Despite this precaution, the Germans were well aware of the facility. The RNCF had a dedicated Luftwaffe target dossier, GB 76 11,

and it appears in multiple Luftwaffe air reconnaissance photographs in August/September 1942.

==Accidents==
On 10 September 1927, an explosion killed three men working in an acetone recovery building. Acetone, used as a solvent in the cordite manufacturing process, was piped in vapour form from stoves to the store where it would be recovered for re-use. It was accidentally ignited in the pipe, causing the explosion.

On Thursday 07 November 1929 an explosion in the cordite press house at the factory seriously injured four workers, one of whom died in hospital on 09 November.

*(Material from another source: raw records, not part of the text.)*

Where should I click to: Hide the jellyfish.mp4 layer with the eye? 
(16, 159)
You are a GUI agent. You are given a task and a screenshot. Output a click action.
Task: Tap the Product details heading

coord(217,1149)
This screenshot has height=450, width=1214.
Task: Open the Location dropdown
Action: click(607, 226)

On 23 June 1931, an explosion occurred in a nitroglycerin preparation chamber, killing 10 and injuring 19. Three buildings were destroyed and a storage tank was ruptured, spilling sulphuric acid into the area. The explosion, which occurred at 10.45 am, was heard 20 miles away and people working outdoors 2 miles away were knocked over by the blast wave. Houses situated on the main road approximately 1 mile from the blast suffered extensive damage.

==Memorial==
On 23 June 2015 – marking the 84th anniversary of the major explosion of 1931 – a memorial stone was unveiled and dedicated by Rod Hughes, Jill Charman and Geoff Charman of the Holton Heath Memorial Group. The dedication service was taken by the Revd. Jean de Garis of Lytchett Minster and was attended by relatives of the deceased and ex-employees. The stone was unveiled by Jill Charman, whose grandfather Robert Rubie Taylor was one of the 10 men killed in the 1931 disaster. Hughes said: "The Royal Navy Cordite Factory was not simply a place, or merely a factory of stone and wood, but a community. Close-knit by common goals and purpose. Embodied in this stone is the story of that community."